Aside from that, my reactions would be similar to AHunter3’s.

Back to the OP,

Yeah, I’d be relieved he was using condoms. (Judging by how much time he spends with me, I’d be genuinely puzzled as to where the hell he was finding time to squeeze in an affair! :confused:) I’d ask him about it calmly, and kind of teasingly, and go by his reaction.

Well, as a girl, I’d have to say that I wouldn’t think twice about why the guy has an open box of condoms. Count me in the ‘shrug No big deal’ contingent.

When I was single I always stocked condoms in the bedside table. If I’d had to start a new box everytime someone new came along, I’d have been very annoyed. I considered them on a par with the other things it’s unthinkable to run out of: toilet paper, ibuprofen, coffee, etc.

On the other hand, I always had a different attitude towards casual sex than many women.

Thankfully I’m married now & don’t use condoms anymore. Never particularly liked the things.

The first woman my ex husband got involved with after we divorced refused to sleep in his bed because it was “her’s” (her meaning me). He did keep the bed but bought brand new mattress, box springs and sheets to satisfy her.

He said she refused to put her clothes in the dresser too, because mine had once been in there. :rolleyes:

They only lasted about 6 months.

For what it’s worth, I’m female.

On the “new box of condoms” debate, I’d say that I would prefer my partner to have a new box of condoms. I’m married now, so this doesn’t apply, but back before I was married, I wasn’t into casual sex, and I was only interested in sex as part of a serious, committed, monogamous relationship. So, if I was going to sleep with someone, it would only be after dating/getting to know someone for a few months, and hopefully it would have been a few months before that that my potential partner was sleeping with anyone else (those unresolved emotional attachment issues that someone else talked about.) So any condoms from a previous relationship would have to be several months old, and probably needing to be replaced anyway. (I’m assuming condoms have around a 6 month shelf life.) Even apart from that, I don’t think it’s unreasonable to ask for a new box of condoms for a new (serious, committed) relationship. No, I would never ask for new sheets (though I would hope they had at least been washed!) or a new bed, etc. But I agree that condoms are more emotionally charged than aspirin or band aids.

If someone kept a fresh box of condoms around at all times, or had one on hand from a recent sexual encounter, then we probably aren’t on the same page with regard to what we’re looking for anyway. But that’s just me, and I totally understand that others’ mmv. I agree that it would be silly to insist on a new box of condoms in a casual hook-up scenario.
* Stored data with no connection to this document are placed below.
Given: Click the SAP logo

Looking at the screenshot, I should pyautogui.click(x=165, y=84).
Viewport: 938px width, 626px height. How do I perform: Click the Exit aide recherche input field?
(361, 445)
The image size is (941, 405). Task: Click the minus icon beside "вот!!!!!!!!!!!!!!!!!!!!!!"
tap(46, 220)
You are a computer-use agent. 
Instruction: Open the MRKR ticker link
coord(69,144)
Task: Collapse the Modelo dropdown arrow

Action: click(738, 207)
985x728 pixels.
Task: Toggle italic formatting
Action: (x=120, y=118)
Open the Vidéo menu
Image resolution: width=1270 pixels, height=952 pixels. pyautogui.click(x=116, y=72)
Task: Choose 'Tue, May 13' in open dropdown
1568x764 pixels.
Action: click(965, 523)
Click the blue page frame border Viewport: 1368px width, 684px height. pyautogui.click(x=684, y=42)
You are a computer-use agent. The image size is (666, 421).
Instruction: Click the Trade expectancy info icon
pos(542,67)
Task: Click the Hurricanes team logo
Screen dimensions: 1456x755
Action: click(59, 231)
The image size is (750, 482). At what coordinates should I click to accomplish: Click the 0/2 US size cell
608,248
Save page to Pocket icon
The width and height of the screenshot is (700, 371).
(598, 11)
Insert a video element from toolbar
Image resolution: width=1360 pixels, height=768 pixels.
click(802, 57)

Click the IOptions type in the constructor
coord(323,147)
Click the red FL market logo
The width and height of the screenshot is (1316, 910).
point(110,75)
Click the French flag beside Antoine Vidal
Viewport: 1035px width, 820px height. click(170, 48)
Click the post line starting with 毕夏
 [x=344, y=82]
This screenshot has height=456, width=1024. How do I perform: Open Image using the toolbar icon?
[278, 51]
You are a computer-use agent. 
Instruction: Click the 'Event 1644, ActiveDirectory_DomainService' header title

As to the op, I think that trust and communication are key. I totally trust my husband, so I’d just ask him in a low-key way why he had a condom in his pocket. My husband, luckily for me, is a terrible liar (he’d never be able to arrange a surprise party for me) and I can usually tell when he’s not being forthcoming. But I would assume, until I’d been given a reason otherwise, that there’s an innocent explanation. I think a good dose of “benefit of the doubt” is crucial in a committed relationship.

Your assumption seems to be incorrect (cite: http://www.enoma.org/r/1/52.htm but that’s just an example of several links stating 2 years for spermicidally lubricated, 5 years for non-spermicidally lubricated), and I’m interested if that would change your answer at all.

There isn’t enough information to call it “years-old”, just that it some time greater than one year. You are making assumptions to suit your opinion.

Or were purchased with someone else in mind

There you are with the ‘years’ again. He could have moved them from his older car to the one he just purchased without any ‘years of storage.’

Years again. You really like that assumption, eh? He could also have been using them off and on since the day he put them in his newer car.

Better than bare-back. Look, I’m not accusing the guy of cheating, but I am pointing out that the expired explanation is not an alibi in itself. Nothing I’m saying here takes a greater leap of logic than thinking the dealership cleaned the carpets without finding something that size under the seat.